**Activity**
Find "Click the folder" in the data below; transcribe the line it appears on and each line after it, exactly, to the end, and nothing else.

(Saved entries)
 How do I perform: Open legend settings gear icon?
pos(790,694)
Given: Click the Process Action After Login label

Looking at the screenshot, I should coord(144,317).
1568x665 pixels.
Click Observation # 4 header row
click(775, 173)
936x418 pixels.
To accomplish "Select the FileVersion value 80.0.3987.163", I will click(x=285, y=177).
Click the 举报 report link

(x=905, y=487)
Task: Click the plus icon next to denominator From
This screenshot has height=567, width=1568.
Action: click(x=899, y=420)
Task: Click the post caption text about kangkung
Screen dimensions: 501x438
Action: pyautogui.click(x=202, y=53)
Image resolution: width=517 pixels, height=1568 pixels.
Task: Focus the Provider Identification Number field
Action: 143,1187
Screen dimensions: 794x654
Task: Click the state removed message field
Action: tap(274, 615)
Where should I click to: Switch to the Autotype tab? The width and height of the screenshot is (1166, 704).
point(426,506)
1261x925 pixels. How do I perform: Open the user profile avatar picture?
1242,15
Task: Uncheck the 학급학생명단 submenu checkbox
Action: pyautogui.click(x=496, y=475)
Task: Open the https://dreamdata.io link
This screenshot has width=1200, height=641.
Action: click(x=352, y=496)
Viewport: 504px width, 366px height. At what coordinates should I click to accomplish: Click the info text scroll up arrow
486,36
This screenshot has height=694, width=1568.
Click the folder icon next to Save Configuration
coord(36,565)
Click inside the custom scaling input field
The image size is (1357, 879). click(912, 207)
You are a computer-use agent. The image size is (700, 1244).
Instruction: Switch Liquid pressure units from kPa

**Task answer**
Click the folder icon next to Save Configuration
coord(36,565)
Click inside the custom scaling input field
The image size is (1357, 879). click(912, 207)
You are a computer-use agent. The image size is (700, 1244).
Instruction: Switch Liquid pressure units from kPa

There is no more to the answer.